I hang on tightly to yarn and it pulls me through another arctic winter. And that is a good thing, a very good thing.

Wool with you,


  1. Autumn already! Your summer is really very short. Your post is triggering a need to crochet something ...

  2. I knit a lot of Old Shale (Feather and Fan) which was obvious when I saw a bunch of my projects lined up on Ravelry. Have you seen the compilation by the Greater Birmingham Fiber Guild (Mason-Dixon, 7/15/2016). Free download from Ravelry:

  3. Beautifully written. I may need to learn to crochet...but first I have some socks to finish knitting...and more to cast on.

  4. Though I do not live in the far north as you do, I have noticed that the mornings are now getting darker once again. I usually get to work around 5:30 am and during June-July, it was light or getting light out as I arrived. Now it is once again dark. Surprising how quickly the daylight hours shift.

    Lovely crochet work. That is not a skill I have mastered.

  5. A beautiful piece of writing. I've only been knitting about 5 years, but crocheting since I was a kid....I like the go between the two, as they are different hand motions and give my hands a bit if a rest....

  6. Beautifully written post - as always.
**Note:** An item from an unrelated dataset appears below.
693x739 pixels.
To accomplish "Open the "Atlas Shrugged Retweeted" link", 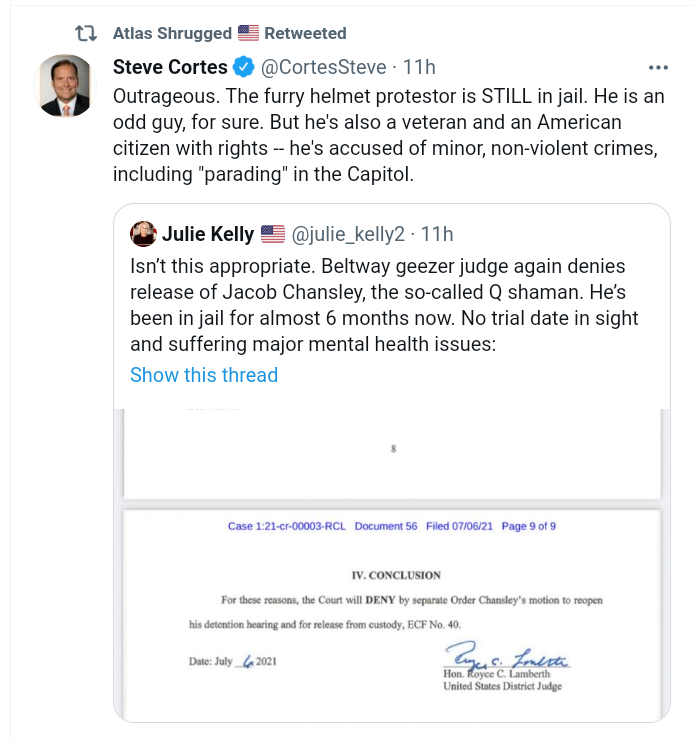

  7. Such a pretty post. I have given up the crochet. There is simply not enough time for it and my quality is just not up to scratch. It doesn't give me the happy in the same way as the knit. I do find your swatches very very pretty.

  8. Loved your post (as usual) and really enjoyed seeing you on the FruityKnitter podcast -- actually got very excited when I saw it was you.

  9. This is a lovely essay. The cowl is very pretty. You found a good combination of yarn, stitch, and garment. Enjoy the last long light days of your northern summer.

  10. Your swatches are just beautiful. And I hope you will give us the stitch pattern, or the source of it.